Minha mãe era uma alma perdida, e foi sua busca espiritual que nos levou à igreja, que os membros chamavam de Coletivo ou Família. Ela era baseada nos ensinamentos do Dr. Pahlvon Duran, que supostamente viveu sua última vida como um inglês do século XV. Mas seus ensinamentos não foram passados em textos antigos—eles foram canalizados por uma médium em transe chamada Trina Kamp, que encontrou o espírito de Duran pela primeira vez aos nove anos.

Na Igreja da Consciência Imortal, liderada por Trina e seu marido e empresário Steven Kamp, nos ensinavam que “não há morte e não há mortos”. Sua alma habitava um corpo para aprender lições. Você já viveu muitas vidas e pode viver muitas mais. Encontrar e cumprir seu “propósito” era tudo, e para isso, você tinha que viver uma vida moralmente correta. Integridade era a chave. Se você cumprisse sua palavra e fosse uma boa pessoa, estava “em integridade”. Se falhasse, estava “fora de integridade”, o que era considerado o pior pecado no Coletivo.

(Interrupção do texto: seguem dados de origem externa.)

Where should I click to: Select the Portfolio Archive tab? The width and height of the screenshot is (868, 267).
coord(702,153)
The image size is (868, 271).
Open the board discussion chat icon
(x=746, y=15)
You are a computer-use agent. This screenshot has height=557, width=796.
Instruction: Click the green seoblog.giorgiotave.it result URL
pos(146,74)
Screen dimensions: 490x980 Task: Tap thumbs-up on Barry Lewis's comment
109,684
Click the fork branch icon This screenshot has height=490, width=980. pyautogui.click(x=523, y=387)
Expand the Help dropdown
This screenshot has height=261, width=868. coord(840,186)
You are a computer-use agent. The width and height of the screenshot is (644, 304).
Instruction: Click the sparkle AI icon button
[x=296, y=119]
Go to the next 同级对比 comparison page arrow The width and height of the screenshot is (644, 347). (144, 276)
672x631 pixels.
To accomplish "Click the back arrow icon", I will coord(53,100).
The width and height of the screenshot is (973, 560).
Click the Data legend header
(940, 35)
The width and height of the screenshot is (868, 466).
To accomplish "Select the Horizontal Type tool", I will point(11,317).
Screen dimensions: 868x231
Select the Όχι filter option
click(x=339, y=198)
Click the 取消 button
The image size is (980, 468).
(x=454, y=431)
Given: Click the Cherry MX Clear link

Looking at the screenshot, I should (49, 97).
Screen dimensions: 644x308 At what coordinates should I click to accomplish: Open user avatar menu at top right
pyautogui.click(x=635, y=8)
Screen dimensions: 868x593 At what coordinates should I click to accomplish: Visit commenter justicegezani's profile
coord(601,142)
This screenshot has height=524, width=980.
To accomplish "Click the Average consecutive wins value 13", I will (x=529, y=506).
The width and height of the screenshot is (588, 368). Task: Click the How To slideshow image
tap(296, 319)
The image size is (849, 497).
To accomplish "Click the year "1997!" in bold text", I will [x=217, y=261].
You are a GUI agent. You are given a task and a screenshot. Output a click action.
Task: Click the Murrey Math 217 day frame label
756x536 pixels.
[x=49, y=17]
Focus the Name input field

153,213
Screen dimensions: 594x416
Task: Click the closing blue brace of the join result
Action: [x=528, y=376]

Encontrar seu propósito significava tanto o que você deveria alcançar como indivíduo quanto a vida que construiria com um parceiro e família. O parceiro certo era sua “vibração semelhante”—uma energia do centro do universo que vivia dentro de nós. Compartilhar uma vibração semelhante significava ter um casamento saudável, com valores compartilhados sobre criar filhos e administrar o dinheiro. Se seu casamento tinha problemas, as pessoas questionavam se você realmente havia encontrado sua vibração semelhante.

Os seguidores de Steven e Trina eram atraídos por Duran porque precisavam de ajuda real. Muitos fugiam de algo—alcoolismo, vício, abuso. Eles sentiam um vazio em suas vidas—algo faltando dentro de si mesmos e de suas famílias. Para preencher esse vazio, eles se voltavam para algo que prometia respostas. Foi assim que uma pequena vila isolada no meio de uma floresta nacional se tornou um refúgio para pessoas machucadas, todas em busca de ajuda.

Foi aí que meus pais, Deborah Lynn Sampson e Steve Rensch, entraram. Pelo que soube, o casamento deles ainda era bastante feliz e estável quando se juntaram ao grupo. Na primeira festa de Halloween do Coletivo que participaram, minha mãe se vestiu de Barbie e meu pai de Ken, e pelo que contam, se divertiram muito. Mas não demorou para as rachaduras no relacionamento deles começarem a aparecer, alargando-se em divisões profundas.

Embora tenha sido ideia da minha mãe se juntar ao Coletivo, meu pai rapidamente se tornou o seguidor mais devotado. Ele se dedicou a servir Duran e, por extensão, Steven e Trina. Eventualmente, meu pai foi ordenado ministro da igreja e se tornou o principal tenente e braço direito de Kamp. Conforme sua influência crescia, o casamento deles desmoronava. Menos de seis semanas depois que eu nasci, meu pai, então com 38 anos, anunciou que estava deixando minha mãe—não pela outra mulher que engravidou enquanto era casado com minha mãe, mas para se casar com a filha de 19 anos de Steven e Trina, Marlow.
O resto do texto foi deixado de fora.